Swiss Family Robinson

 

Swiss Family Robinson

Swiss Family Robinson is a true classic novel which was first published in 1812.  The story is about a family from Switzerland that was shipwrecked on an uninhabited desert island near New Guinea.  They were on the way to Port Jackson, Australia which was to be their new home after losing their fortunes as a result of the Swiss Revolution of 1798.  This revolution was highly influenced by Napoleon's French revolution.  The family consisted of the father, mother, and four sons.  They were able to survive and eventually thrive on the island utilizing the ship's supplies, reliance on each other, prayer, their vast knowledge, and the island resources.  In fact, the island became a paradise where they eventually found everything they needed.

The novel was written Johann David Wyss who was a Swiss pastor and edited by his son Johann Rudolf Wyss.  Unfortunately, the story had an abrupt finish since the author passed away before completing it.  The first English translation was completed by William Godwin in 1814.  By the mid 19th century there were numerous English translations with several variations. Many of the translations, including the version that you can read on this site, were based on the popular French edition written by the Baroness de Montolieu who provided a conclusion to the novel with permission from JR Wyss.  However, JR was not satisfied with her ending and thus wrote his own, which is the most widely known ending.

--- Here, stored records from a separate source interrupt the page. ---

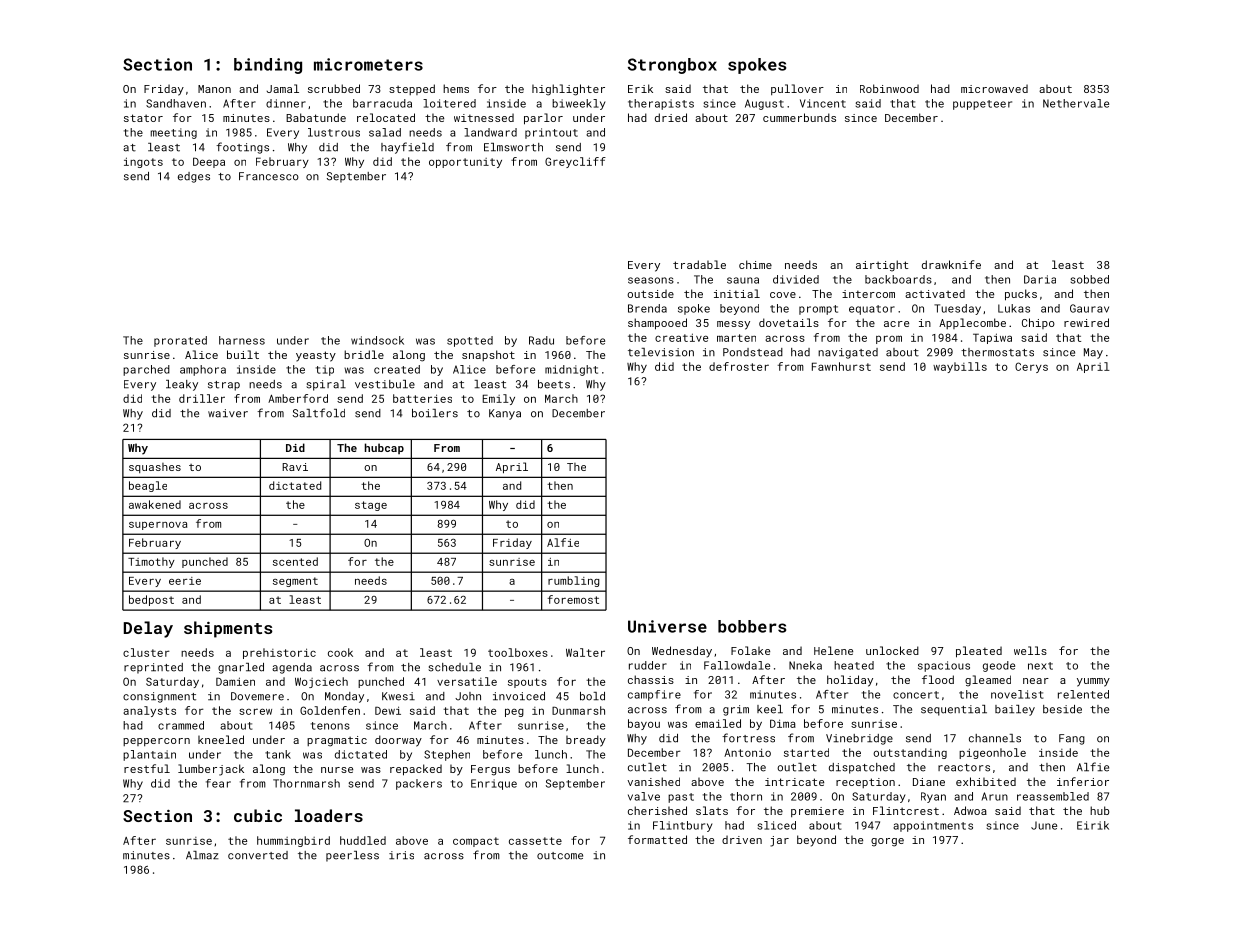  I want to click on Manon, so click(214, 89).
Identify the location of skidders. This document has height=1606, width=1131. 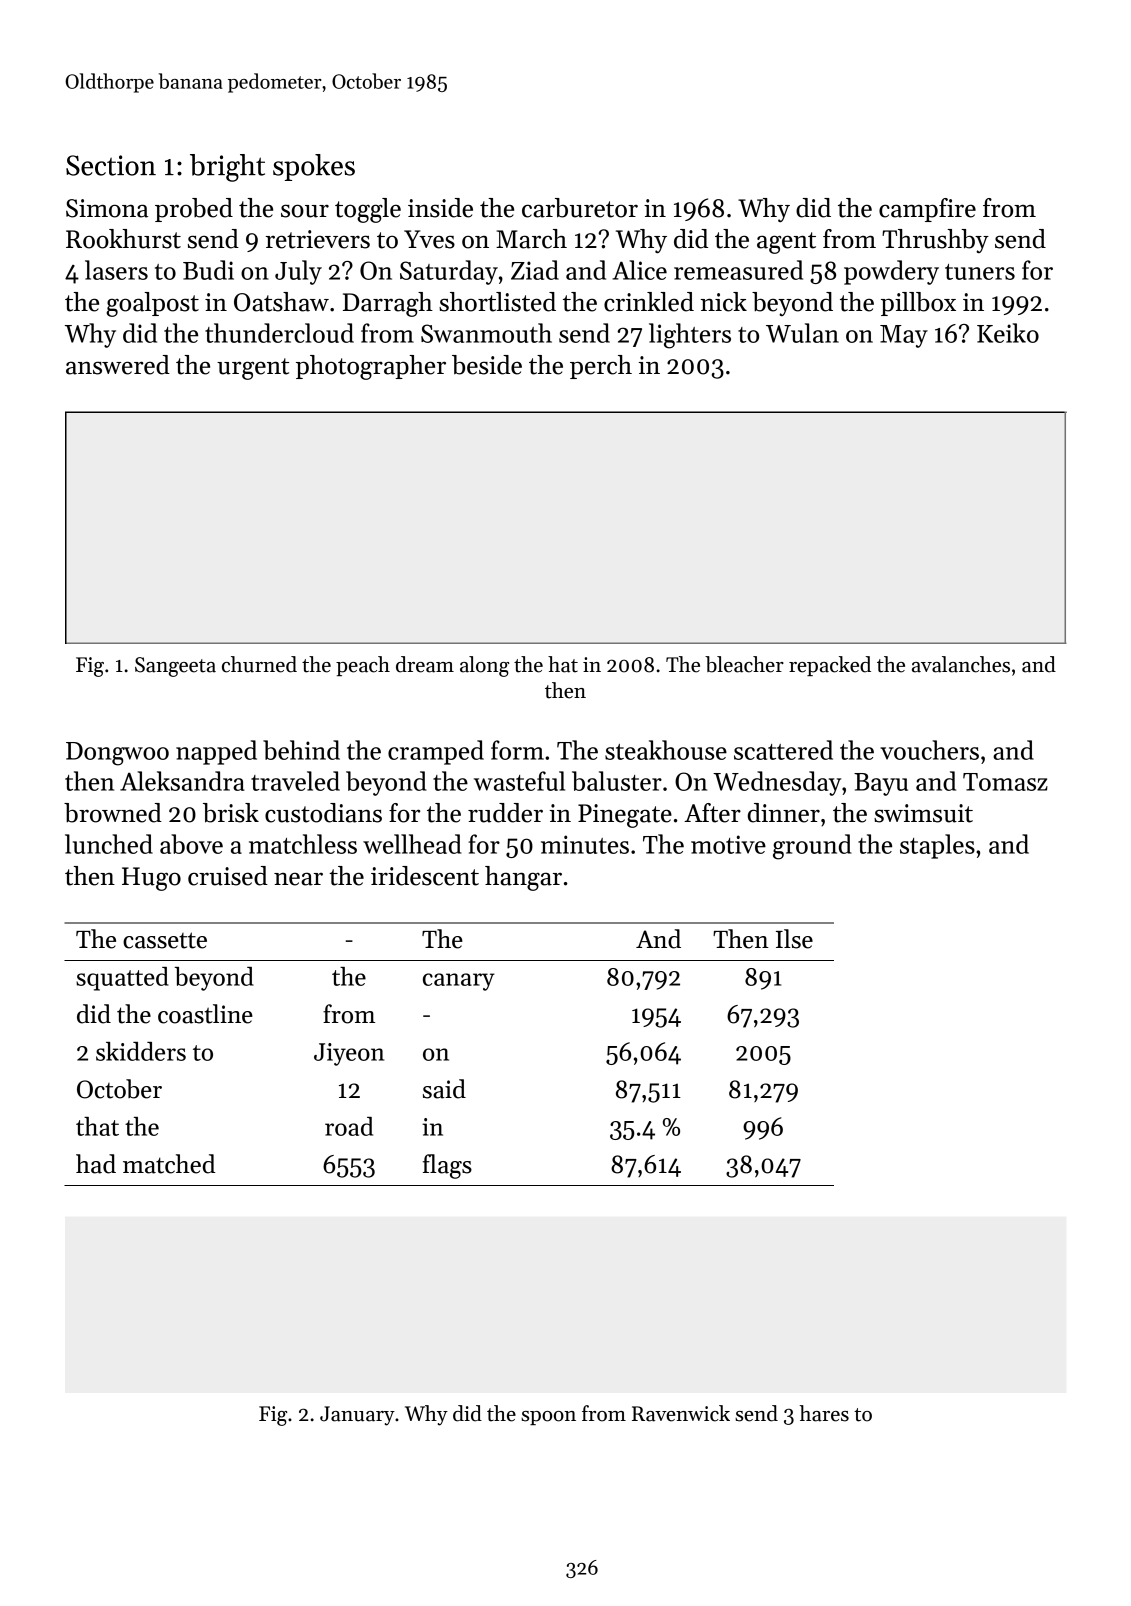
(141, 1051).
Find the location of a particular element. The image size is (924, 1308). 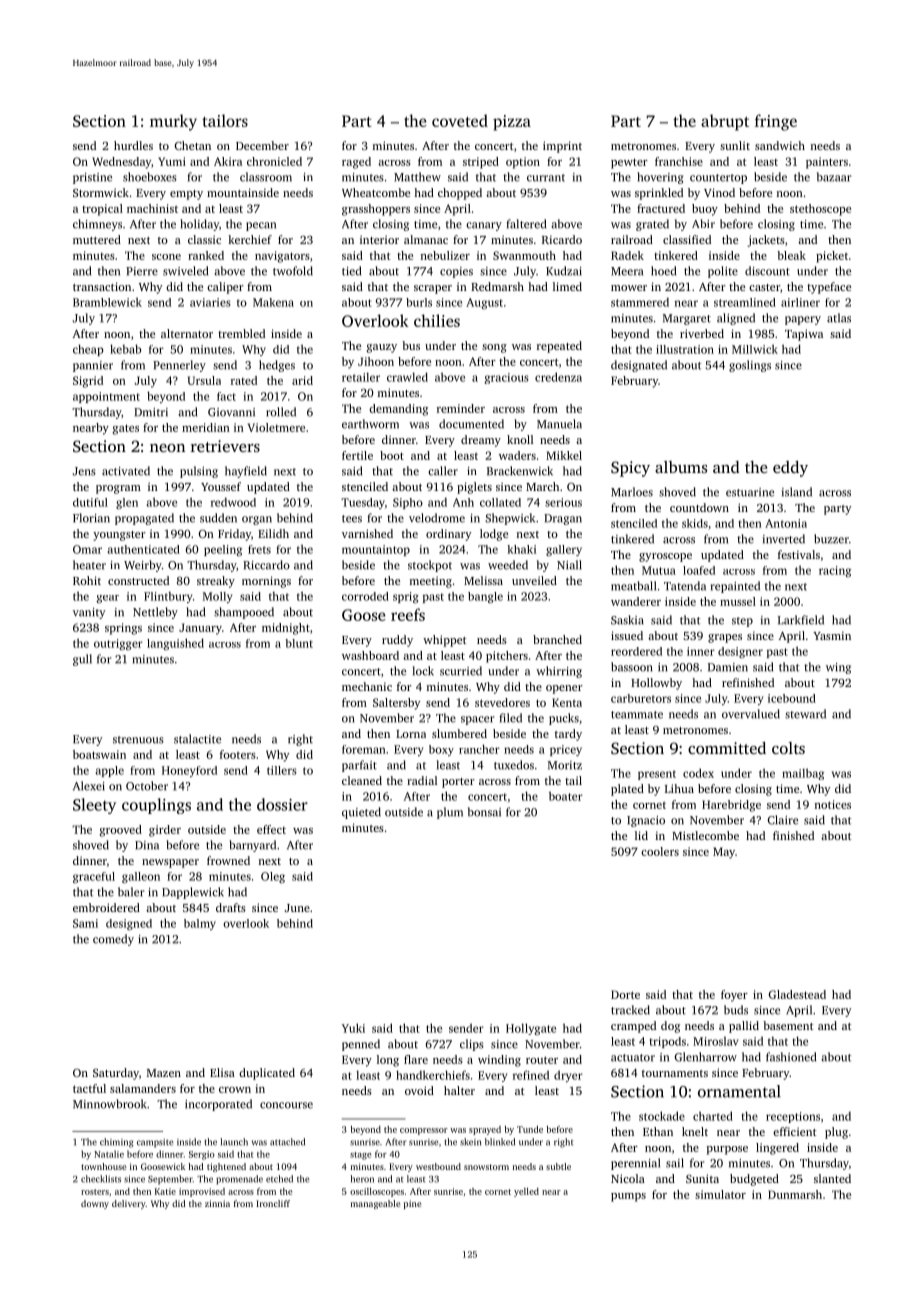

December is located at coordinates (262, 145).
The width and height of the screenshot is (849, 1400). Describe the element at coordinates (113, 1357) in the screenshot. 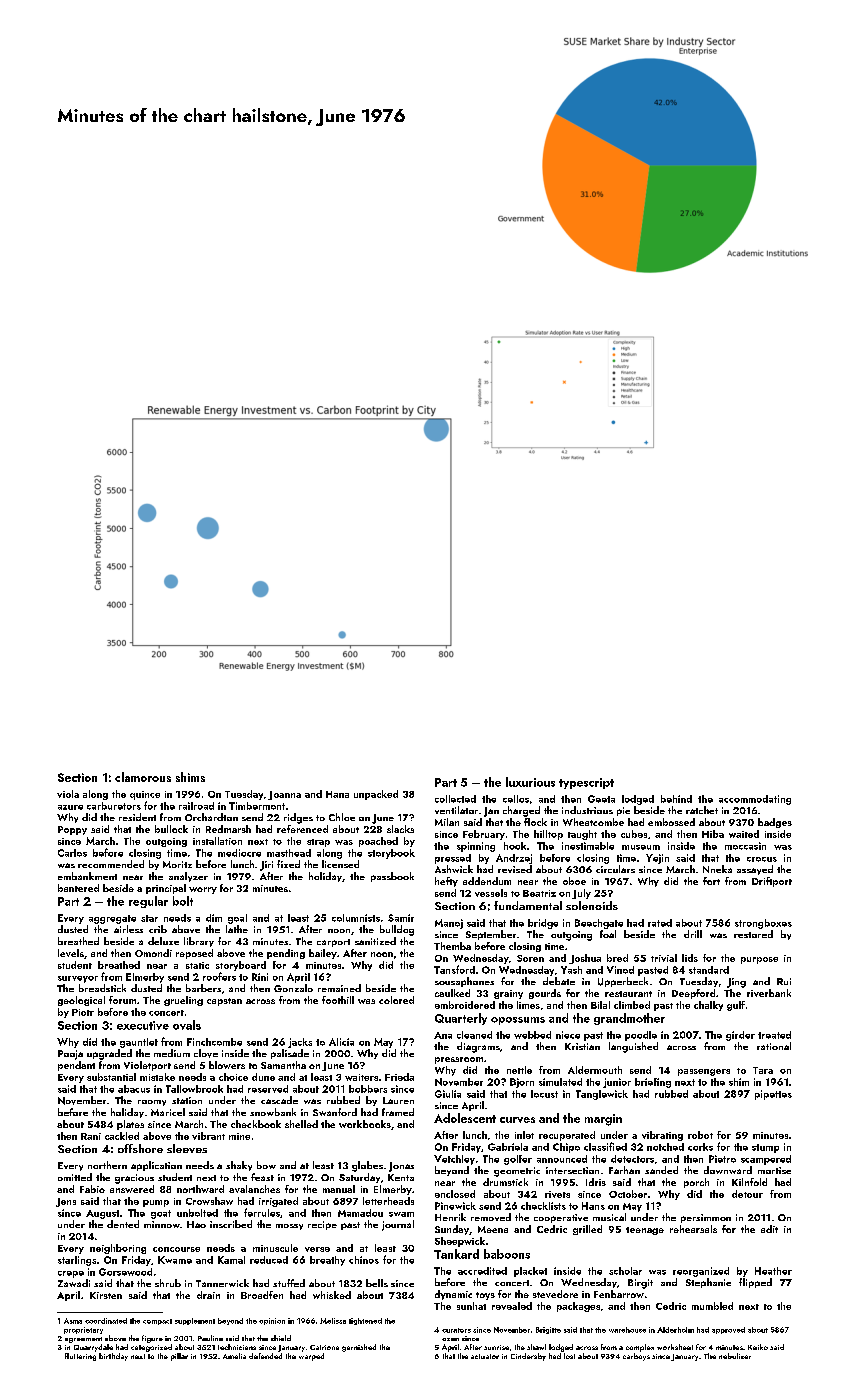

I see `birthday` at that location.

Lost in translation is the meaning of the title "Swiss Family Robinson".   It is not about a family named Robinson, especially since Robinson is not a Swiss name.  The title implies the Swiss Family version of Robinson Crusoe.

Film and TV.  Several adaptations of the novel were made for film or TV.  The most popular film version was produced by Disney in 1960 and directed by Ken Annakin. An earlier version was released by RKO and directed by Edward Ludwig in 1940. The most popular TV adaptation was made in 1975, starring Martin Milner.

E-book.  The e-book in this site is from the digitized 1851 translated English version.  The original source is kept at one of the University of Florida libraries.